BACKGROUNDFluid processing devices including microfluidic processing devices often require complicated control and valving arrangements to manipulate the flow of liquid samples through such devices. It would be desirable to provide a fluid processing device that would not require complicated valving or a separate system for effecting valving in the device. It would also be desirable to provide a device that enables the accurate and controlled manipulation of a liquid sample along a processing pathway that includes a plurality of different sample-containment regions.
SUMMARYAccording to various embodiments, the present teachings provide a device that includes a substrate having a first surface and a second surface, and one or more sample processing pathways at least partially defined by the substrate. Each of the processing pathways can be generally zig-zag in shape and can include features that enable the controlled flow of a fluid sample from one sample-containment region to the next, without overshooting a desired sample-containment region and without the use of valves. According to various embodiments, each sample processing pathway can include an inlet, first, second, and third sample-containment regions, and first, second, and third fluid communications. The first and second sample-containment regions can each include a respective input opening and a respective output opening. The third sample-containment region can include at least an input opening and can optionally also include an output opening. The first fluid communication can be capable of directing a fluid, for example, a liquid material, in a first direction from the inlet to the input opening of the first sample-containment region. The second fluid communication can be capable of directing a material in a second direction from the output opening of the first sample-containment region to the input opening of the second sample-containment region. The third fluid communication can be capable of directing a material in a third direction from the output opening of the second sample-containment region to the input opening of the third sample-containment region. According to various embodiments, the first and third directions can each be transverse to the second direction. The first and third directions can be parallel or substantially parallel to one another. By substantially parallel what is meant is that the two directions are skewed with respect to one another by no more than about 10°, for example, by no more than about 5°. The second direction can be transverse, for example, perpendicular, to the first direction. The second direction can be angled with respect to either or both of the first and third directions by, for example, from about 20° to about 90°, from about 30° to about 60°, from about 40° to about 50°, or about 45°. The fluid communications and/or the entire sample processing pathway can be free of any flow-interuptable blockages or valves.
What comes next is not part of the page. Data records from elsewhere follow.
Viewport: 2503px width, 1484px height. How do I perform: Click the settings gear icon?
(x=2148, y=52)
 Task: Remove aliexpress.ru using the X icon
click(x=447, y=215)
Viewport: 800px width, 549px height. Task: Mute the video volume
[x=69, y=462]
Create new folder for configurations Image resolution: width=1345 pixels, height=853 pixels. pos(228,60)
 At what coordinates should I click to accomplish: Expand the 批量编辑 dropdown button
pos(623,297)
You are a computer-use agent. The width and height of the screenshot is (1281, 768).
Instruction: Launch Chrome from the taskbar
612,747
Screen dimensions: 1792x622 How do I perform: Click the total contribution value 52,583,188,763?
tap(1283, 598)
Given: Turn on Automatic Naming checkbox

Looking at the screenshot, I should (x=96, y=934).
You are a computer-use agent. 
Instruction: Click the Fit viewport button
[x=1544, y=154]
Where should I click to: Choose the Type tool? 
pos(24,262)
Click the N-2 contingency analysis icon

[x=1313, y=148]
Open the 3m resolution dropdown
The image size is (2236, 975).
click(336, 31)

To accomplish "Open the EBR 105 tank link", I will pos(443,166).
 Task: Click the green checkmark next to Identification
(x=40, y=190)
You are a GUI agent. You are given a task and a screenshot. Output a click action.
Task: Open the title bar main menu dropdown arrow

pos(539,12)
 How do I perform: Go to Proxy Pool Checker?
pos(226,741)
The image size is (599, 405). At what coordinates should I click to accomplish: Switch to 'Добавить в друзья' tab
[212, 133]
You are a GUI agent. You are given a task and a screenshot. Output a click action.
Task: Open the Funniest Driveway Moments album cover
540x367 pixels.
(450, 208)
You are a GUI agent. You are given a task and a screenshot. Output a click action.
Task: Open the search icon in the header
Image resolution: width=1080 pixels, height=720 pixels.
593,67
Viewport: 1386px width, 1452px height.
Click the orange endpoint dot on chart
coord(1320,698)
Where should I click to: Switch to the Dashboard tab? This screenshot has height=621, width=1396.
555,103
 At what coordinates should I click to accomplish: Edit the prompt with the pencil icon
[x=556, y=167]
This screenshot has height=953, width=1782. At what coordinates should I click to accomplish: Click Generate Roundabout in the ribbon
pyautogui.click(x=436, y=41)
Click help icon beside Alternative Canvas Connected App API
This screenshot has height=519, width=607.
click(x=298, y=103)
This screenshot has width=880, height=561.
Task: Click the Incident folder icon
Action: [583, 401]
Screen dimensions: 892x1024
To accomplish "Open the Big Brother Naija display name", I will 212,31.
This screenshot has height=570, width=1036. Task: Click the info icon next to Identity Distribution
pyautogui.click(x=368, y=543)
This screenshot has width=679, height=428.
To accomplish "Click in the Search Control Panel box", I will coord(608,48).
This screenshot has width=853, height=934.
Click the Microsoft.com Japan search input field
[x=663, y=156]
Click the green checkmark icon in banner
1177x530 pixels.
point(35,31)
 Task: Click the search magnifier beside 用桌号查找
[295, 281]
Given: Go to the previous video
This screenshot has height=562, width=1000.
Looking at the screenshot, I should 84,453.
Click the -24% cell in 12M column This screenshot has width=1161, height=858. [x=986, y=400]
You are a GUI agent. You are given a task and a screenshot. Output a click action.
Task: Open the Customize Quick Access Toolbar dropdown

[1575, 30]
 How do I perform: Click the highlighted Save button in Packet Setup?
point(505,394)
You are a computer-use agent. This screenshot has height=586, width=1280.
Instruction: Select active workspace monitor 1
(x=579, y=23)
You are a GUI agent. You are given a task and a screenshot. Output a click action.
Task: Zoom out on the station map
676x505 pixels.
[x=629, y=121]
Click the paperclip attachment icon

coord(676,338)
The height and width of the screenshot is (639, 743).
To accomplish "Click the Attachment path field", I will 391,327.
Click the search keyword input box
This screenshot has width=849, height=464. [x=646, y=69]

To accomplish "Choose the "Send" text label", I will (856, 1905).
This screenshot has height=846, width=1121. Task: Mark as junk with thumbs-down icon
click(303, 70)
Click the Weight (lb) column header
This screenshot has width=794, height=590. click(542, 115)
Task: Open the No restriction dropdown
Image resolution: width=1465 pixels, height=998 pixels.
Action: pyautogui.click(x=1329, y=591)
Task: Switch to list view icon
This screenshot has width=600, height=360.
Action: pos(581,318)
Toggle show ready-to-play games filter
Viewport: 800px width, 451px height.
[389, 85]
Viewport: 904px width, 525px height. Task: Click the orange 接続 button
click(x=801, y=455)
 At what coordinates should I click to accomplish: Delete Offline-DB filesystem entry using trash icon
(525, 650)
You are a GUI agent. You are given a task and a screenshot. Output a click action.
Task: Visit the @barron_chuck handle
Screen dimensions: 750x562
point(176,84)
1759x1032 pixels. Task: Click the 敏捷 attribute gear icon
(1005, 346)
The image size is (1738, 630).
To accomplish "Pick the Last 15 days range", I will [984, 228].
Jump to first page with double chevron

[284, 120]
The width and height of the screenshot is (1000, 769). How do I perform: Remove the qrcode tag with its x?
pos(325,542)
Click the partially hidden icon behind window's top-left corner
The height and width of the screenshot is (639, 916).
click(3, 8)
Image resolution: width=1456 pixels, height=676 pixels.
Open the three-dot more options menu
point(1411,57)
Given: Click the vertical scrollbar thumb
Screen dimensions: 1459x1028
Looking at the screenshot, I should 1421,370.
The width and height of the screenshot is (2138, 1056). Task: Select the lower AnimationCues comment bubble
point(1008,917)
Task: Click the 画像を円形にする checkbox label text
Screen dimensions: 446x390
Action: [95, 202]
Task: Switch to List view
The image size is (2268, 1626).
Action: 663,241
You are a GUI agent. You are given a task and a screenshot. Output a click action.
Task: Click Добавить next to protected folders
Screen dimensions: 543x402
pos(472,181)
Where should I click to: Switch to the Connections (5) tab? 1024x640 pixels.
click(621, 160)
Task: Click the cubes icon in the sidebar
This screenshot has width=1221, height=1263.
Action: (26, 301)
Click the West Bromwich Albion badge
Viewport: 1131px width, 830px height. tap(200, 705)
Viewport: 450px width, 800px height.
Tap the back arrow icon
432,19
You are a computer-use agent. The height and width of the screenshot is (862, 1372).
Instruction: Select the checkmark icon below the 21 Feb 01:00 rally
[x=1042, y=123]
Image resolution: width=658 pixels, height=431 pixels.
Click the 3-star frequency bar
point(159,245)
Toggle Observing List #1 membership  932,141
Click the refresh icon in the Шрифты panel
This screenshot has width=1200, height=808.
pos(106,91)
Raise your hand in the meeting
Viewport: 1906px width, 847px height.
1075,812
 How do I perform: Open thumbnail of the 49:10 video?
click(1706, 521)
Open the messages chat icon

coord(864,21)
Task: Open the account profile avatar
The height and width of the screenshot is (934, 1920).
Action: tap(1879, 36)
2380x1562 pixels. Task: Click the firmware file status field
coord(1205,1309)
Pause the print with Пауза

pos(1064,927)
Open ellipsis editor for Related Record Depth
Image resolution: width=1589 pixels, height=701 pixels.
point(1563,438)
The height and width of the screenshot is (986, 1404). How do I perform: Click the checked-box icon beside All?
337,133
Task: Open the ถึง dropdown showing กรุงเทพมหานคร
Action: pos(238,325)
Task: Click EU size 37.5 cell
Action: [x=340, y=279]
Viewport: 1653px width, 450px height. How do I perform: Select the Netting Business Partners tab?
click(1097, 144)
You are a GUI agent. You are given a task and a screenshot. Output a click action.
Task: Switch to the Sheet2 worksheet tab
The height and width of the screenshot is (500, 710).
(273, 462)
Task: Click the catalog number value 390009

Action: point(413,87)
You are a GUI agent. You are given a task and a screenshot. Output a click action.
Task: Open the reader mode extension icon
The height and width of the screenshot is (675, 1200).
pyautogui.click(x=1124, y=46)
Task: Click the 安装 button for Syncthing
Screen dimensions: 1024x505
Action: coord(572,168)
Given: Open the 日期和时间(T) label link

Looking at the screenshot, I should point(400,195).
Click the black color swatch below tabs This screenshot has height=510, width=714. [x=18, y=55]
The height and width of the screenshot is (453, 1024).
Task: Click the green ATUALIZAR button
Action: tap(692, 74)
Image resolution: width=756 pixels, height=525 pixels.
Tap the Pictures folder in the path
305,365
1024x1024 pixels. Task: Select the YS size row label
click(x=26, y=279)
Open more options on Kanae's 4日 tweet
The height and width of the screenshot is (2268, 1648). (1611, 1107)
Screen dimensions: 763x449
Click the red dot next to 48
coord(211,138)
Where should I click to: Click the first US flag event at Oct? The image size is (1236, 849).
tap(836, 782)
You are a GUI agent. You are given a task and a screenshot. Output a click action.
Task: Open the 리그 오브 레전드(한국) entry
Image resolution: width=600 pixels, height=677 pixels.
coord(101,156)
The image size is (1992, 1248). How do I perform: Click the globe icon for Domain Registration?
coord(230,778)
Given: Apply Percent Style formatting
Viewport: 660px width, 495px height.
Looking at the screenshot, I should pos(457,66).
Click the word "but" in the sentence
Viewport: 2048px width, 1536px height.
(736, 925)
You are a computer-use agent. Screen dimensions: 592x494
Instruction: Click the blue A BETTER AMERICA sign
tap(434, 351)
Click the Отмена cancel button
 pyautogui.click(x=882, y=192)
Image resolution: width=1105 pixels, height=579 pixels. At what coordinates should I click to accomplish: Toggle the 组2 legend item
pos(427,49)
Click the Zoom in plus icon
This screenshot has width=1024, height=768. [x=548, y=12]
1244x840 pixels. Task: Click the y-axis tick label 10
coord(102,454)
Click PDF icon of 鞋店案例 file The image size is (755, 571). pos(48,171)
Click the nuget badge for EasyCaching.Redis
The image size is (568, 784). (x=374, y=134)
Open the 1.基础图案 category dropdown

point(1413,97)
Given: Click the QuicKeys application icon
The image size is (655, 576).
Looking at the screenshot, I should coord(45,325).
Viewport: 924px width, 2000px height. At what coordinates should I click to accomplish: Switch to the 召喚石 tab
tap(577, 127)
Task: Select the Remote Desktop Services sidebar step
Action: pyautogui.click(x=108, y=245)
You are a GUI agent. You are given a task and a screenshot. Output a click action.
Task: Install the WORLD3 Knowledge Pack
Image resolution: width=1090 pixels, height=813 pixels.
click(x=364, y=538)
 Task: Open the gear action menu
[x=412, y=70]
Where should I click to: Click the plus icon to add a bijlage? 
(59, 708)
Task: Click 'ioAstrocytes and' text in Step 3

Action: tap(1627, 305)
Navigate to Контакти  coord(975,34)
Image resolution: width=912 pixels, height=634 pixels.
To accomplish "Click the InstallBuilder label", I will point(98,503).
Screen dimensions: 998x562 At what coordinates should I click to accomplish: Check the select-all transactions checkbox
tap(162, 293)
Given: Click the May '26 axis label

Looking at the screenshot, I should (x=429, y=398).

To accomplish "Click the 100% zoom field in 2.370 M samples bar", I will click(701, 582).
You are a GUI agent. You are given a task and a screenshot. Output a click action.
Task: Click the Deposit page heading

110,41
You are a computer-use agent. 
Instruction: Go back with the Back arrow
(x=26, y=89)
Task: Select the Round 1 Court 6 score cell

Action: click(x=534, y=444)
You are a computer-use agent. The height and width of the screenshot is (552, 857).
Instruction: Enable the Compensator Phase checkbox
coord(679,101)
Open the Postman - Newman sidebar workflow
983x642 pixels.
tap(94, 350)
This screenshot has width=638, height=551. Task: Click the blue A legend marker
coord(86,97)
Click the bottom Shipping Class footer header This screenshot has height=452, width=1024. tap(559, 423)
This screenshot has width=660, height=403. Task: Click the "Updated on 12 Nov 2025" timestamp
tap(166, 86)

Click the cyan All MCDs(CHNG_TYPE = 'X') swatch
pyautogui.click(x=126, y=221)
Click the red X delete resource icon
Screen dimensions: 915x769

According to various embodiments, the present teachings provide a device as described above, but wherein the first and third directions are not necessarily substantially parallel to one another. According to such embodiments, the first, second, and third fluid communications can be arranged such that upon spinning the device about an axis of rotation while in a first orientation, the device is capable of moving liquid through the first and/or third communications while preventing liquid from moving through the second fluid communication. The device can be designed such that when oriented in a second orientation that differs from the first orientation, and spun, the device can be capable of moving a liquid through the second fluid communication while preventing liquid from moving through the first and third fluid communications.
According to various embodiments, the present teachings provide a system that includes one or more devices as described above, a rotatable platen, and a holder disposed in or on the rotatable platen and capable of holding the device in one of at least two different orientations while the rotatable platen is spun. The system can further include a drive unit and control unit for controlling the rotation of the rotatable platen, and can include alignment features capable of aligning the device in the at least two different orientations on the rotatable platen.
According to various embodiments, a method is provided for processing a sample in a device that includes a plurality of sample-containment regions and a plurality of fluid communications respectively fluidly interconnecting respective adjacent pairs of the sample-containment regions. The method can include holding the fluid processing device in a first orientation on a rotatable platen, spinning the rotatable platen about an axis of rotation, holding the fluid processing device in a second orientation on a second rotatable platen, wherein the second orientation differs from the first orientation, and spinning the second rotatable platen about a second axis of rotation while holding the fluid processing device in the second orientation. According to various embodiments, the second rotatable platen and the first rotatable platen are the same rotatable platen, and the second axis of rotation is the same as the first axis of rotation. The device can include first, second, third, and fourth sample-containment regions serially connected to one another through respective first, second, and third fluid communications, wherein the first and third fluid communications can be arranged parallel or substantially parallel to one another, and wherein the second fluid communication is arranged transverse to the directions of flow through the first and/or third fluid communications, for example, at an angle of from about 20° to about 90°, from about 30° to about 60°, from about 40° to about 50°, or about 45°, with respect to the directions of flow through one or both of the first and third fluid communications.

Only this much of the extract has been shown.